## Objetivos
#1 Resuma em duas frases o texto sobre as causas do divórcio.
#2 Apresente como uma lista JSON de strings as linhas dos registos desde a linha que contém "The width and" até ao fim dos registos, ambas incluídas. Use uma string por linha e omita as linhas em branco.

## Texto citado
Quais são as causas da maioria dos divórcios?
Tal como explico no meu mais
recente livro, “Continuar a Ser Família Depois do Divórcio”, nem todas as
pessoas conseguem explicar de forma clara e simples porque é que se
divorciaram. E, mesmo que o façam, não significa que a sua versão dos acontecimentos
corresponda ao quadro completo.
Mesmo quando há situações
concretas, como uma relação extraconjugal, dificuldade em ultrapassar um
acontecimento específico como a infertilidade, problemas de relacionamento com
a sogra, dificuldades financeiras ou diminuição do desejo sexual, existem
sempre pelo menos duas perspetivas. A realidade é sempre mais complexa do que
parece e nem sempre é fácil identificar as necessidades que foram ficando por
preencher. De resto, e ao contrário do que acontecia há alguns anos, já não são
só os casais infelizes que se divorciam. Hoje divorciamo-nos para sermos
MAIS felizes. Vivemos em busca de mais e melhor e, quando nos damos conta
de que podemos ser mais felizes do que somos na relação em que estamos,
arriscamos. Isso também está relacionado com a mudança de paradigma em relação
às relações de compromisso. Os nossos antepassados casavam e, muitas vezes, nem
sequer havia amor romântico envolvido. Depois passámos a casar por amor com a
convicção de que seria para a vida toda. E atualmente comprometemo-nos enquanto
continuarmos a sentir-nos suficientemente vivos e entusiasmados naquela
relação.

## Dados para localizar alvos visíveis
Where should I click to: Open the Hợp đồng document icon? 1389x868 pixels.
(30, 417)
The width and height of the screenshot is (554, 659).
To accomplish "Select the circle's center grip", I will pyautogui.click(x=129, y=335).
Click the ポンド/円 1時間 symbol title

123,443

## Lista de soluções
#1 Nem todas as pessoas conseguem explicar de forma clara porque se divorciaram, e mesmo quando há situações concretas existem sempre pelo menos duas perspetivas. Hoje já não são só os casais infelizes que se divorciam, pois as pessoas divorciam-se para serem mais felizes e comprometem-se enquanto se sentirem suficientemente vivas e entusiasmadas na relação.

#2
[
  "The width and height of the screenshot is (554, 659).",
  "To accomplish \"Select the circle's center grip\", I will pyautogui.click(x=129, y=335).",
  "Click the ポンド/円 1時間 symbol title",
  "123,443"
]